I’m definitely much happier at CC now. Obviously, it has a lot of problems still. I kind of decided near the end of that first year, well, I’m here for at least another three years, if I don’t like how it’s going right now then I need to change something or just switch it up a little bit. That kind of inspired me to try to do something a little bit different every day, do something a little bit new. Make myself feel a little bit more a part of the campus. I would try to get involved in things I never thought I would get involved with, like CCSGA.

I learned that at least in certain settings as soon as I see something that I completely, blatantly disagree with, and I could tell the conversation’s just gonna go nowhere, I put up a boundary right there. Make it really clear. Being more verbal and expressive about what I’m feeling. What I stand for, what I don’t stand for.

My 7th Block class, I remember the first week on CC campus they had us run across and take over an intersection when the lights were red. And we had to do some type of performance in front of all the cars. You’re sitting there and these cars are honking at you or somebody’s flipping you off. And I was realizing, well, you know, I’ve broken every potential feeling of embarrassment that I’ve ever felt. So now I’m fine. If I could do that, I think I can handle being a little bit more verbal about things I feel.

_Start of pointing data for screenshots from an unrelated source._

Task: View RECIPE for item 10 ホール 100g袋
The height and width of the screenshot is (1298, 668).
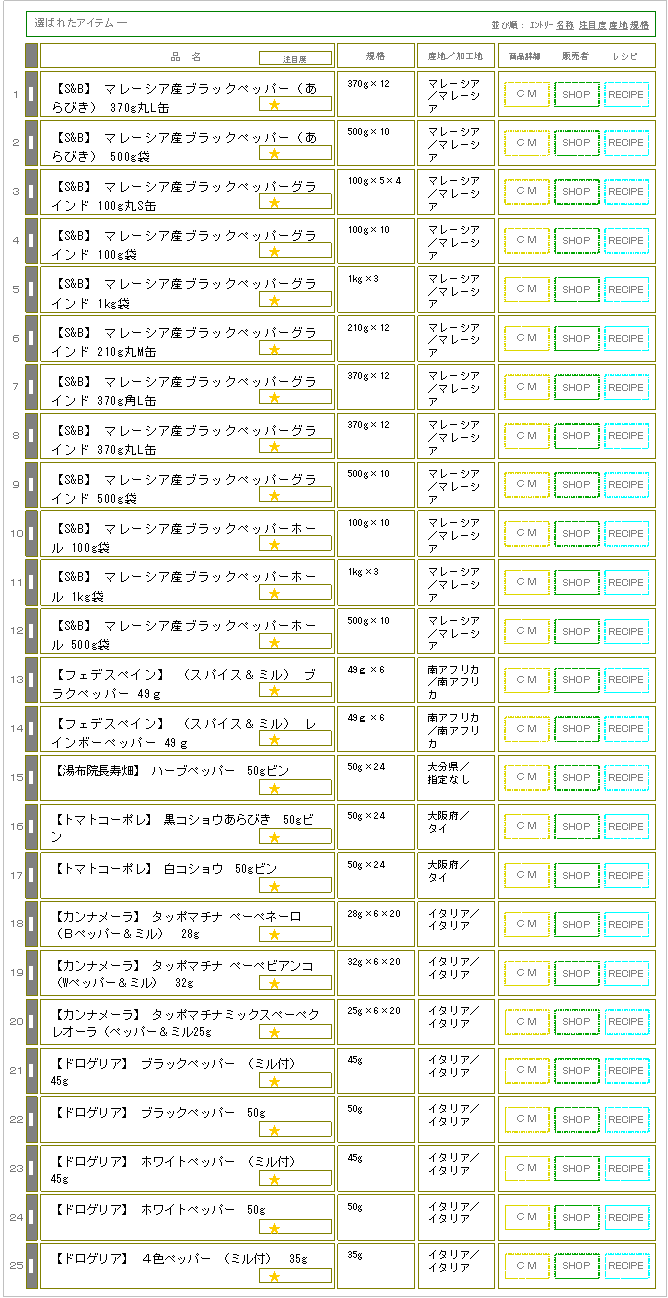Action: (626, 534)
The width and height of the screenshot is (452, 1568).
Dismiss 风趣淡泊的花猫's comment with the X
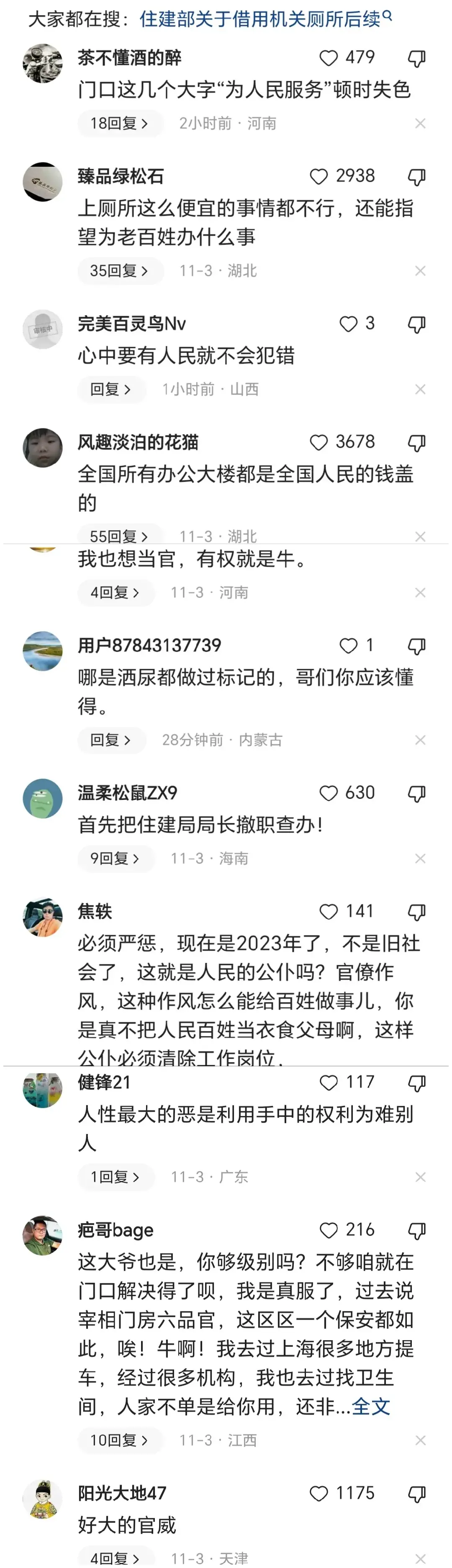pyautogui.click(x=420, y=536)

I would plug the CC arts and crafts department. That was one of the best things that I got out of CC. People kind of hear about it with the quirky shoe lineup story that they used to have, but it really is a great space and it’s open to absolutely everybody. It’s one of those spaces that you enter and all these other heavy stresses or worries kind of disappear.

There are these really good moments, really good people that you just never would have come across otherwise. And I feel like that makes it all worth it. But it also comes with the frustration of dealing with an institution that doesn’t always see you as an individual. Kind of just drops you off and expects you to thrive without giving you resources. Sometimes you have to seek them out. Sometimes they just don’t exist. You have to make them, create them, or find them off campus.

I admire my friend Nicole so much. She’s taught me that if you want to see something and it doesn’t exist, go do it. Which is something that I’m actively still trying to do, but she very much has that attitude and behavior on CC campus. And you see it showing up, she’s brought so many new things to CC, and just making it a better place.”